*WORK REQUEST:* Begin at the line that holds "The height and" and retype every line through the end of the material, both included. Leave out the pictures.

-------------------------

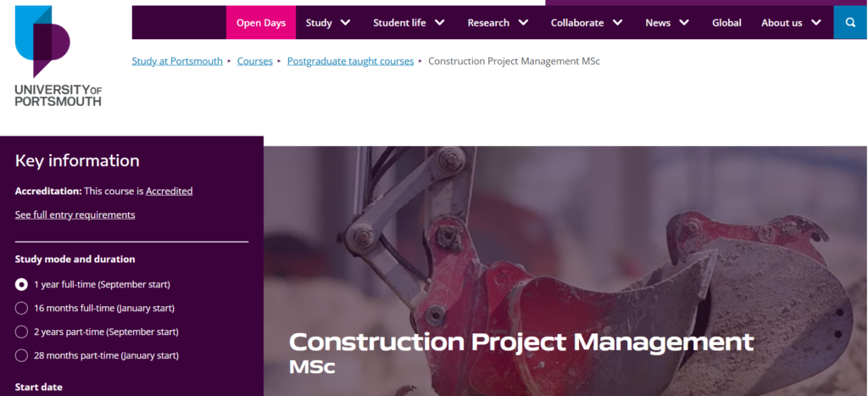Expand the Study menu chevron
This screenshot has height=396, width=868.
(x=346, y=23)
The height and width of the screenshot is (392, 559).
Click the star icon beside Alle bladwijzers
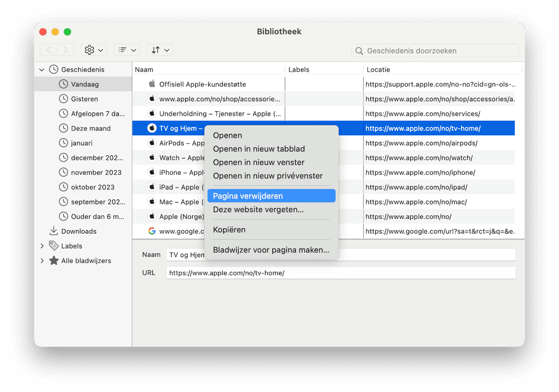click(54, 261)
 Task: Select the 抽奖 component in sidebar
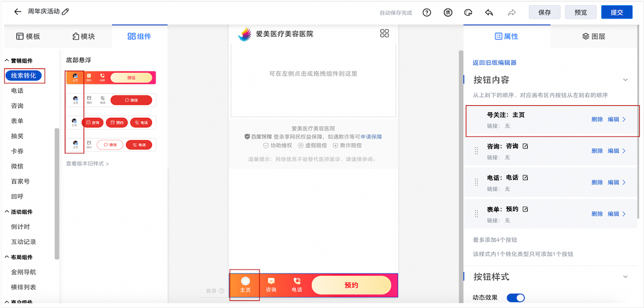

-------------------------

*RESULT FOR THIS TASK:*
The height and width of the screenshot is (392, 559).
Click the star icon beside Alle bladwijzers
click(54, 261)
 Task: Select the 抽奖 component in sidebar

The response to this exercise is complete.